Ferrero-Waldner wuchs als Tochter des Dentisten Bruno Waldner und seiner Frau Emmy in Oberndorf bei Salzburg auf,[1] maturierte 1966 am Realgymnasium in Salzburg und studierte Rechtswissenschaften an der Universität Salzburg, wo sie 1970 zur Dr. iur. promovierte.

Zwischen 1971 und 1983 war sie als Exportleiterin beziehungsweise Assistentin der Geschäftsleitung zweier Firmen im deutschen Grenzort Freilassing (Paul Kiefel GmbH und Gerns & Gahler GmbH) und drei Jahre als Exportleiterin einer amerikanischen Firma in New York (P. Kaufmann Inc.) tätig.

1984 wechselte sie in den österreichischen diplomatischen Dienst: Ab 1984 war sie im auswärtigen Dienst in Madrid, Dakar, Paris und stellvertretende Protokollchefin im Außenministerium.
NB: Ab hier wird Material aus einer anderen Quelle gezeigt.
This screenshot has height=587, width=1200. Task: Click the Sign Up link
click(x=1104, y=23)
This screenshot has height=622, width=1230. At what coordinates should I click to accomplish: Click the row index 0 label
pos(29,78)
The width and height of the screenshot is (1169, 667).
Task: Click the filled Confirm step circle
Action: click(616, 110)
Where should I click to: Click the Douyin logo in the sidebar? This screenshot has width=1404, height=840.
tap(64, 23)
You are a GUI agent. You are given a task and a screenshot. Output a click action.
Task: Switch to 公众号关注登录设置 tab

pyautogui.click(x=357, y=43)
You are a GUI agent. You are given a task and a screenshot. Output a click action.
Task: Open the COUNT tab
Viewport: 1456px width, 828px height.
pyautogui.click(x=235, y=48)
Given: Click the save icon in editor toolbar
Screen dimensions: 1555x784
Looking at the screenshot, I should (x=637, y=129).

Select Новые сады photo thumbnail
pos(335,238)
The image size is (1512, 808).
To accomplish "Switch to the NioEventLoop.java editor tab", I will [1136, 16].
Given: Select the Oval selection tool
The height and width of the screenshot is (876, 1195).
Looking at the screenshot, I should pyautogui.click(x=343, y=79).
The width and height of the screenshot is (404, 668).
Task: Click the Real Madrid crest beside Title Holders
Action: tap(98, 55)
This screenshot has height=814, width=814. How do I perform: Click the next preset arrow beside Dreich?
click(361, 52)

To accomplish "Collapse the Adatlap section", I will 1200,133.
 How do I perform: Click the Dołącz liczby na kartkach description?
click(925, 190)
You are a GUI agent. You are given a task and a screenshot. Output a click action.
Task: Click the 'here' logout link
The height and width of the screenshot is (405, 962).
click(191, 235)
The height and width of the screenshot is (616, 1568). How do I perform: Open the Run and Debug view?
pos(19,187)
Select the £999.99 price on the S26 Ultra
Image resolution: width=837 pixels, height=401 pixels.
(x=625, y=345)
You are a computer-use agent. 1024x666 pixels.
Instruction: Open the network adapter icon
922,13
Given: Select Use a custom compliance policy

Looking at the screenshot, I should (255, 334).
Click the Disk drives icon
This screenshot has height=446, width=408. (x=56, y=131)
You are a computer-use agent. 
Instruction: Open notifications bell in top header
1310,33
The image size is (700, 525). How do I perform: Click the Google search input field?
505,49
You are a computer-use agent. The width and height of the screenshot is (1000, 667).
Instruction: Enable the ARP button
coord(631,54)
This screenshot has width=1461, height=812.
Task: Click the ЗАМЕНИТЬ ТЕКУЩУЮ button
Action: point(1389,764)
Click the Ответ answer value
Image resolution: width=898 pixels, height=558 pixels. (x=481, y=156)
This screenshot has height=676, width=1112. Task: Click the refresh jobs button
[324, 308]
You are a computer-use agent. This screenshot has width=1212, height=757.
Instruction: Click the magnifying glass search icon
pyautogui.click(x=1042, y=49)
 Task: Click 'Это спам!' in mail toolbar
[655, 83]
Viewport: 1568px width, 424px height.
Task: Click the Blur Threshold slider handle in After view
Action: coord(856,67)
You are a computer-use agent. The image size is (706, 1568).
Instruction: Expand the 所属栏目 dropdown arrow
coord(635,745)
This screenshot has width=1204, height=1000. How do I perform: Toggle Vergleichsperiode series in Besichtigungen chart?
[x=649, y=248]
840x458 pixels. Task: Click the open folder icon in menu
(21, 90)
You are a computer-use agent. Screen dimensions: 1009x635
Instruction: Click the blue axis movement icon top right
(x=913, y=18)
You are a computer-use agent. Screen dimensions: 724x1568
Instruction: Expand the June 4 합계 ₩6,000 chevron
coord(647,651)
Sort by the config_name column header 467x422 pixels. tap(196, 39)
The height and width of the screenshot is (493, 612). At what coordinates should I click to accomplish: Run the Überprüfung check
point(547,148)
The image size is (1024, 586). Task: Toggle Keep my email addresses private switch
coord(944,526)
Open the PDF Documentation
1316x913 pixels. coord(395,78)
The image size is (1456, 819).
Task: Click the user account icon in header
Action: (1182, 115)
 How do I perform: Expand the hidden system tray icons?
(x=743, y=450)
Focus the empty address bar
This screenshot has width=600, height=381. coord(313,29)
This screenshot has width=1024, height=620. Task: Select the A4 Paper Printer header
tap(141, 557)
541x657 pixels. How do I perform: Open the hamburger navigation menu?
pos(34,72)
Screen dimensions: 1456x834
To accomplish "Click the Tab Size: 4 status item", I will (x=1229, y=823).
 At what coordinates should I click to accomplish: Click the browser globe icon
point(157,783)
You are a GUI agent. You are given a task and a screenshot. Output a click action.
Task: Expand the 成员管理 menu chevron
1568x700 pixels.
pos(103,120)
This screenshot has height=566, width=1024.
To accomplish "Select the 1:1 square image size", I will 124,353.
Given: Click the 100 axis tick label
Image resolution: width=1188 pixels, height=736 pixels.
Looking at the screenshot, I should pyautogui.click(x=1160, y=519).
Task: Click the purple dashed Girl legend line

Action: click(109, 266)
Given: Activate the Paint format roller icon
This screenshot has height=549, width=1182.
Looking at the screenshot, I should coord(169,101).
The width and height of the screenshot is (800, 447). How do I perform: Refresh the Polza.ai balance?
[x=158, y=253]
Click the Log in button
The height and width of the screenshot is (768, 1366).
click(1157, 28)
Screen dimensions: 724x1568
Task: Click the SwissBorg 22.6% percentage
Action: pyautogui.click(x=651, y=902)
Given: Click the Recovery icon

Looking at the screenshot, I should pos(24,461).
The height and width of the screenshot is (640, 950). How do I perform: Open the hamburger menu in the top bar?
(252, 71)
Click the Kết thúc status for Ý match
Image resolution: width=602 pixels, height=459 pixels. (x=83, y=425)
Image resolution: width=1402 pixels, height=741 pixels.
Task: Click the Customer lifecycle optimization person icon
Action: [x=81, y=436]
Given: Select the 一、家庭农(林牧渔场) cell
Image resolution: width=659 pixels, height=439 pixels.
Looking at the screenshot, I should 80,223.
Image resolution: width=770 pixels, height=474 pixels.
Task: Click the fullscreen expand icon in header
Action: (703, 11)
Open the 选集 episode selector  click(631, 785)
Unter UNO-Generalsekretär Boutros-Ghali bekleidete sie 1994 das Amt der Ersten Protokollchefin bei den Vereinten Nationen in New York.

Am 4. Mai 1995 wechselte sie für die ÖVP als Staatssekretärin ins Bundesministerium für auswärtige Angelegenheiten, ein Amt, das sie während der Koalitionsregierung mit der SPÖ bis Februar 2000 bekleidete. Gleichzeitig war sie in kurzen Phasen vor Regierungsbildungen Abgeordnete zum Nationalrat. Erstmals am 15. Jänner 1996, zuletzt bis zum 4. März 2003.

Am 4. Februar 2000 wurde sie von Bundespräsident Thomas Klestil als Bundesministerin für auswärtige Angelegenheiten der Bundesregierung Schüssel I angelobt, was sie auch in dessen zweiter Regierungsperiode (2003) blieb.

Benita Ferrero-Waldner (links) mit Cristina Fernández de Kirchner (rechts).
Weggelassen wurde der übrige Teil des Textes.